Written problem:
Give the lines of the listing from the one containing "Tournament Listings (179, 2297)" through the end of the listing as a Markdown table with the columns "Row" and "Line", leaving out blank lines.

Element and text location data:
┌──

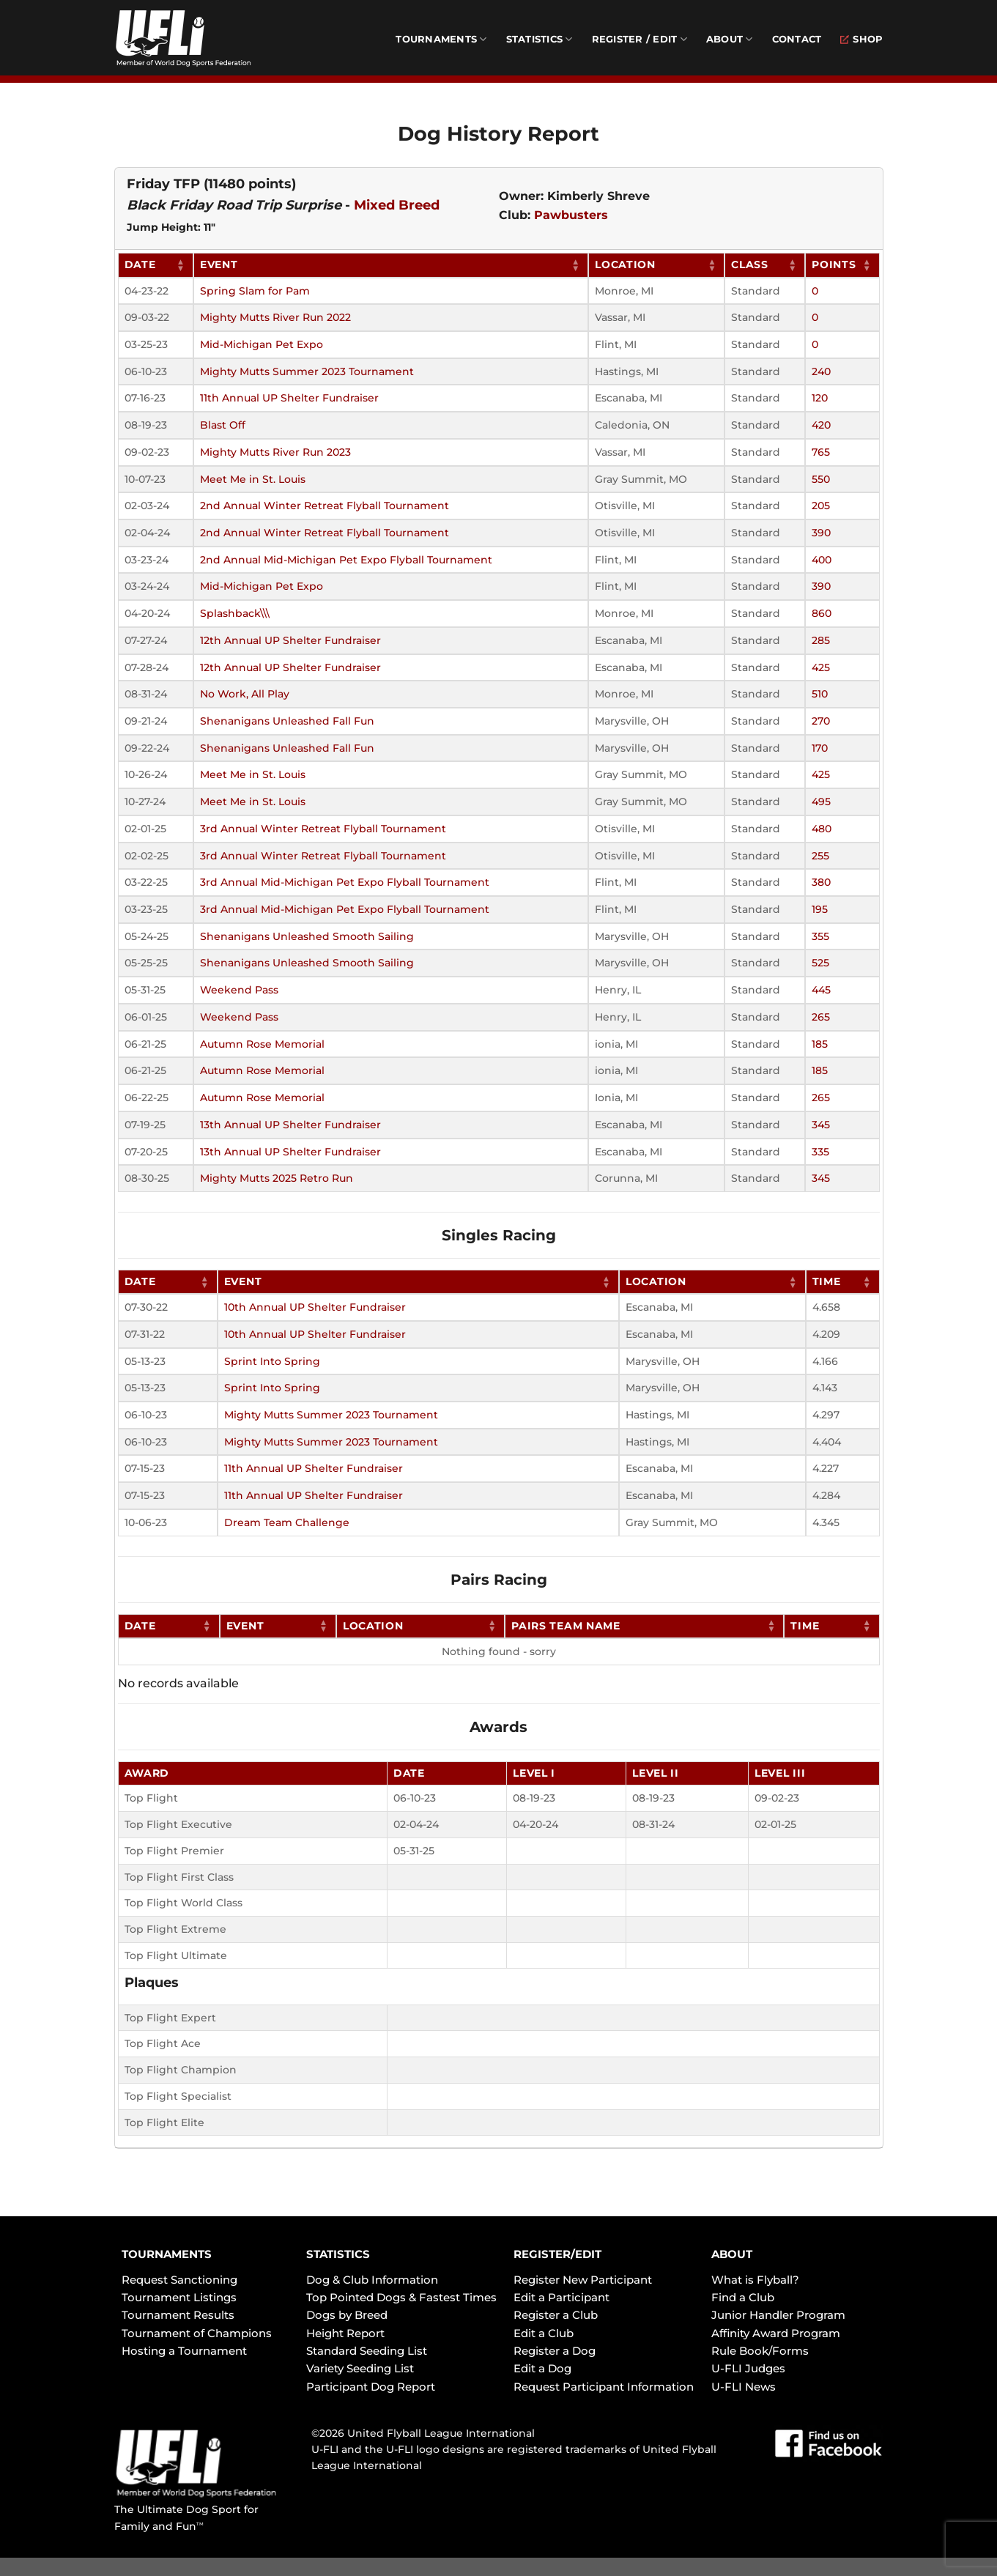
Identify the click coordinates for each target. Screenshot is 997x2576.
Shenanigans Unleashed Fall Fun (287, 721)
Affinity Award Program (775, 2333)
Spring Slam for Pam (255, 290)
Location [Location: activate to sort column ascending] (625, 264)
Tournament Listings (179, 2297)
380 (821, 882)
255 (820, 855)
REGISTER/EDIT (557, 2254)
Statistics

└──

Answer for the task:
| Row | Line |
|---|---|
| 1 | Tournament Listings (179, 2297) |
| 2 | 380 (821, 882) |
| 3 | 255 (820, 855) |
| 4 | REGISTER/EDIT (557, 2254) |
| 5 | Statistics |